The Early Vedic Period (c. 1500–1000 BCE)
The Early Vedic Period, also called the Rigvedic Period, is the period of the composition of the Rig Veda, the oldest of the four Vedas. The Rig Veda is a collection of 1,028 hymns (the suktas) organized in ten books (mandalas). The hymns are dedicated to the major gods of the Vedic pantheon: Indra, the king of the gods and the god of thunder; Agni, the god of fire; Varuna, the god of the cosmic order; and Soma, the god of the sacred drink. The hymns are composed in an early form of Sanskrit, and they are the oldest substantial body of Indo-European literature.
The society of the Early Vedic Period was tribal and pastoral. The people lived in small villages, raised cattle and sheep, and practiced a limited form of agriculture. The political unit was the jana, a clan or tribe, and the political leader was the rajan, the king or chief. The economy was based on cattle, and the standard unit of wealth was the cow.
The religion of the Early Vedic Period was a polytheistic, ritualistic, nature-worshipping tradition. The gods were associated with natural phenomena (Indra with thunder, Agni with fire, the Asvins with the dawn), and the rituals were performed by priests (brahmins) who recited the hymns, made offerings to the gods, and prepared the sacred drink soma.
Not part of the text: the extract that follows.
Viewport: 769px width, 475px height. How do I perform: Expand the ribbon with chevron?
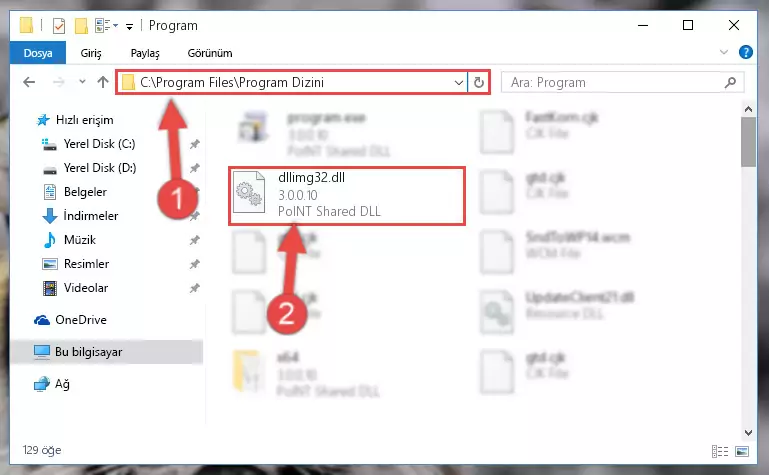tap(723, 52)
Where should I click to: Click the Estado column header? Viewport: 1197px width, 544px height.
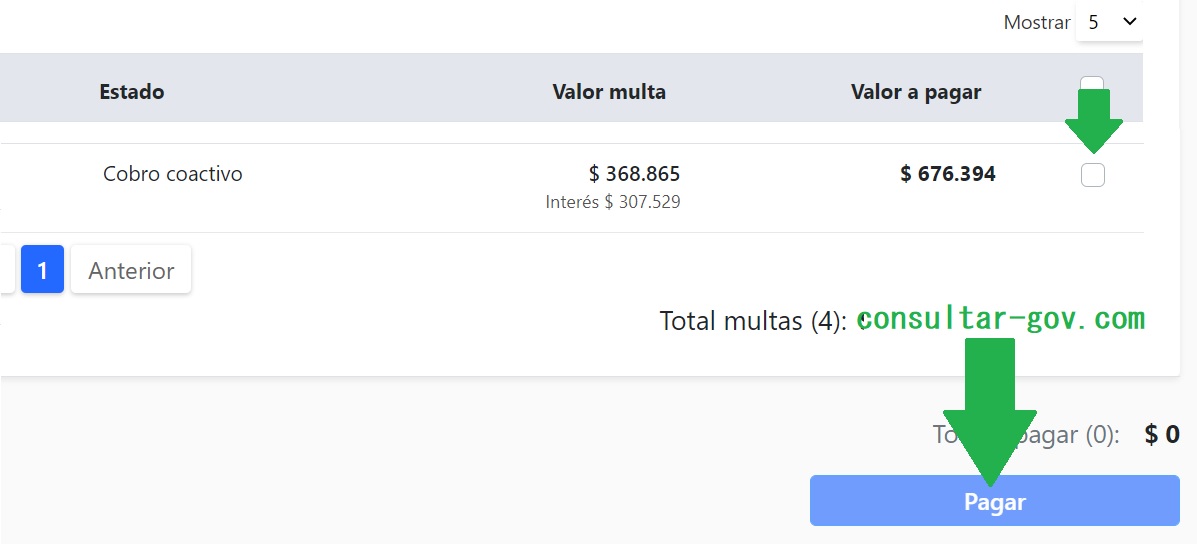(131, 92)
The rituals were believed to maintain the cosmic order, and the priests were honored for their skill in performing them.
The Late Vedic Period (c. 1000–500 BCE)
The Late Vedic Period saw the gradual transformation of the Indo-Aryan society from a tribal, pastoral one into a settled, agricultural, urban one. The center of Vedic culture moved from the Punjab to the upper Ganges plain, and the people began to clear the forests, establish villages, and cultivate rice. The economy became more agricultural, the political units became larger (the jana became the janapada, the territorial kingdom), and the social structure became more hierarchical.
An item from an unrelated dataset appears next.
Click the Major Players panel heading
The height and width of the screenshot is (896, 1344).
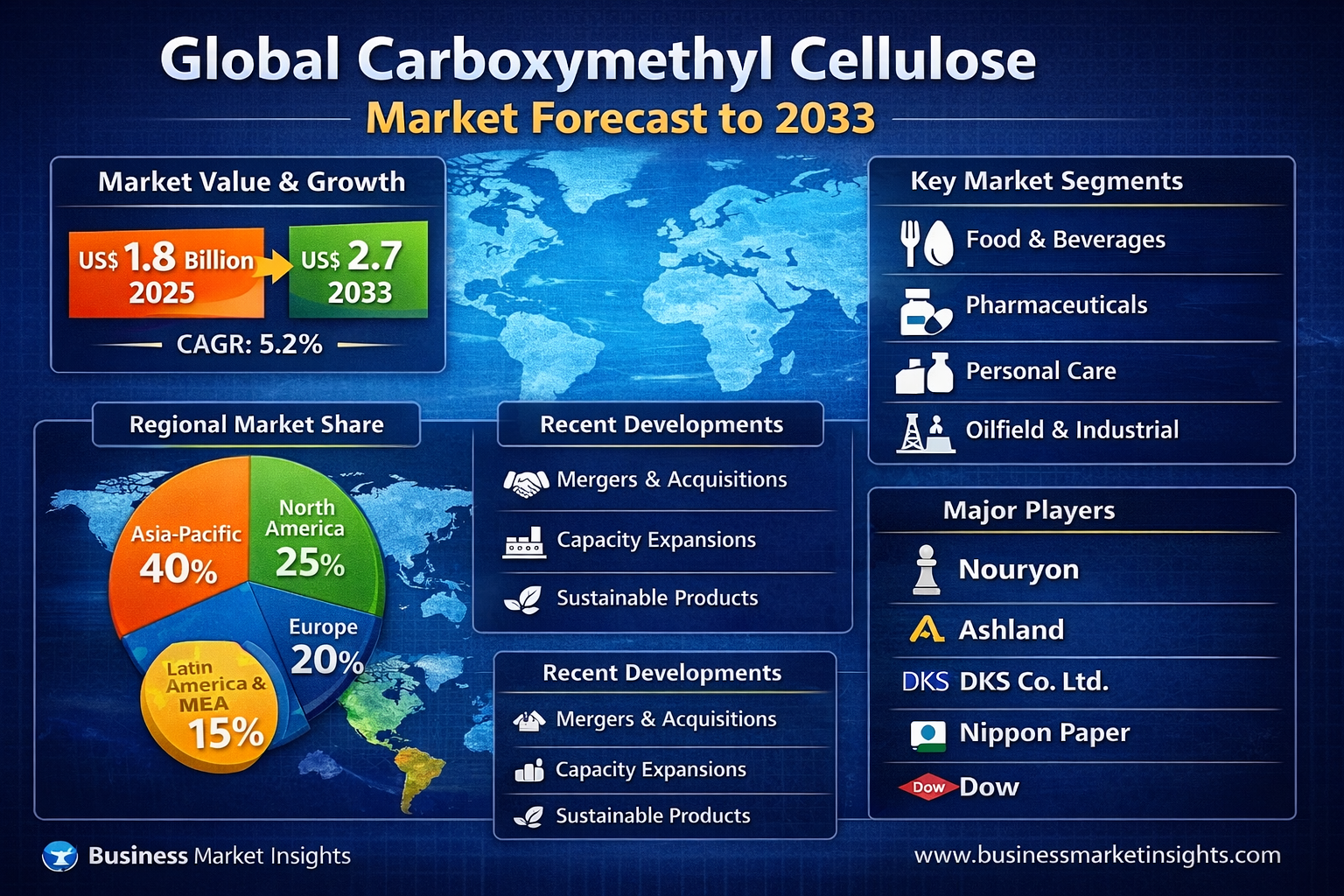pyautogui.click(x=1029, y=510)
The Late Vedic Period also saw the development of the Brahmanas, commentaries on the Vedas that explain the rituals and the symbolic meaning of the hymns; the Aranyakas, the “forest texts” intended for hermits and contemplatives; and the Upanishads, the philosophical texts that explore the nature of ultimate reality (Brahman) and the identity of the individual self (Atman) with the universal self. The Upanishads are the foundation of Indian philosophy, and they have been the subject of intense study in India and in the West ever since.
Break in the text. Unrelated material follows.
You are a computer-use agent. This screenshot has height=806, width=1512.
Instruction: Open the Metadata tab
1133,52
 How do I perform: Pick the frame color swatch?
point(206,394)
The social structure of the Late Vedic Period became more rigid, and the varna system, the four-fold division of society into priests (Brahmins), warriors (Kshatriyas), merchants (Vaishyas), and laborers (Shudras), became more clearly defined. The varna system was later supplemented by the jati, the hereditary caste, which became the basis of Indian social structure for the next two thousand years.
The Mahajanapadas
The Late Vedic Period saw the rise of the Mahajanapadas, the great kingdoms and republics of northern India. The most important were Magadha, Kosala, Vatsa, Avanti, and the Vajjian confederacy. These states were larger and more complex than the tribal units of the Early Vedic Period, and they developed standing armies, professional bureaucracies, and elaborate tax systems.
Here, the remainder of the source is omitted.